Genler DNA’dan üretilen ve her canlının büyüyüp, gelişmesi ve yaşamını sürdürebilmesi için gerekli bilgileri taşıyan kalıtım birimi olarak tanımlanabilir. Yeni doğan bir bebeğin anne ve babasından kalıtım yoluyla aldığı bütün genleri normal ise sağlıklı bir şekilde dünyaya gelecektir. Bunun yanında, kalıtsal olarak anne ve babada bulunan hastalıklar doğan bebeğe de kusurlu genlerin aktarılmasına neden olacaktır. Sonuç olarak bebekte, anne ve babada bulunan hastalıkların görülme riski ortaya çıkmaktadır.
İnsanlarda yaygın görülen kalıtsal hastalıkları öğrenmek için İnsanlarda Yaygın Görülen Kalıtsal Hastalıklar Nelerdir? Yazımıza göz atabilirsiniz.
Kalıtsal Hastalık Belirtileri Nelerdir?
Kalıtsal hastalıkların varlığına dair belirtiler, hastalığın özelliklerine ya da kişinin bünyesine göre değişim gösterecektir. Ancak genel olarak kalıtsal hastalık belirtileri şu şekilde olmaktadır:
- Kusma
- Gelişme yetersizliği
- Hepatosplenomegali (karaciğer ve dalak büyümesi)
- Uzun süreli sarılık
- Mental gelişim geriliği (zeka gelişimi)
- Spastisite (istemsiz kasılma)
- Hipoglisemi (glikoz değerinin düşüklüğü)
- Metabolik asidoz (asit iyonu birikmesi)
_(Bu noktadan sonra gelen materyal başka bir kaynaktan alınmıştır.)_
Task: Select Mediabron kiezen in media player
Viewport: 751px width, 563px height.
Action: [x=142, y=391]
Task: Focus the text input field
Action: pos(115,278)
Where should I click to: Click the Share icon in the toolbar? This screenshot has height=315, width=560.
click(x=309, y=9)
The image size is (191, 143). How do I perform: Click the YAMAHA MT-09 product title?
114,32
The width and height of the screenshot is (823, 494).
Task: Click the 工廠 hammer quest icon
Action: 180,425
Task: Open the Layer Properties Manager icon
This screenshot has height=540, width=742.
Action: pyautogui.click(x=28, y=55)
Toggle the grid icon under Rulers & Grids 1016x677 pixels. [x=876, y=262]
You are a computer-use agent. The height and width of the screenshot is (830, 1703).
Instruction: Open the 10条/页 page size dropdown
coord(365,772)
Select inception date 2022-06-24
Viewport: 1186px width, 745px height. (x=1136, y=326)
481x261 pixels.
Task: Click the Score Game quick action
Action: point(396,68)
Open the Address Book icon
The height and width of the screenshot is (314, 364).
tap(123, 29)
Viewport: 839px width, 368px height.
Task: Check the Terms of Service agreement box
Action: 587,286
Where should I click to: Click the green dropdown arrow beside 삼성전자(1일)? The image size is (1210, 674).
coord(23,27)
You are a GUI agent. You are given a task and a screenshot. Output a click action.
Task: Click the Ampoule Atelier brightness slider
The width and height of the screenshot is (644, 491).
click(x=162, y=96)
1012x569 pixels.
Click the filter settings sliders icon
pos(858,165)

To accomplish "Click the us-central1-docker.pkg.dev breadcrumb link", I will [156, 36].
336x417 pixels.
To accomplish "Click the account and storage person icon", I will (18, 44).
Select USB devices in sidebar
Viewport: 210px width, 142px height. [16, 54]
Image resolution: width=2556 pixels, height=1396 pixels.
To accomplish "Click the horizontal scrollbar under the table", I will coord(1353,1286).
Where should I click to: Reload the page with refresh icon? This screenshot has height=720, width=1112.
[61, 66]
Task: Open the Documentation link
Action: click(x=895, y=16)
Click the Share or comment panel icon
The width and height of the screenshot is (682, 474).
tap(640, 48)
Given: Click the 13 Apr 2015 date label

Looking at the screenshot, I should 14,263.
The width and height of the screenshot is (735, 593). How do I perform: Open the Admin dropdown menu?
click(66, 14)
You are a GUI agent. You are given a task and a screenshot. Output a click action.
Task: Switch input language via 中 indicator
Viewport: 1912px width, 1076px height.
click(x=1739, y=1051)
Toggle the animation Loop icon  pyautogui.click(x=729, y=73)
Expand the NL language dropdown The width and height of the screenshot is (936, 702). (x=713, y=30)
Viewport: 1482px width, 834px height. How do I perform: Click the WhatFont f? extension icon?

- Dirençli raşitizm (D vitamin eksikliği)
- Böbrek taşları
Doğuştan gelen kalıtsal hastalıklara dair daha fazla detay öğrenmek için Doğuştan Gelen Hastalıklar Nelerdir? Kalıtsal Hastalıklar yazımıza göz atabilirsiniz.
Kalıtsal Hastalık Çeşitleri
Hastalıkların oluşum nedenleri birbirinden farklıdır ve bir kısmı mikroplardan ya da dış etkenlerden kaynaklı oluşmaz. Dış etkenlerden bağımsız olarak gelişebilen hastalıklar da bulunmaktadır. Bazı hastalıklar, gen haritasındaki DNA diziliminin hatalı oluşundan kaynaklanır.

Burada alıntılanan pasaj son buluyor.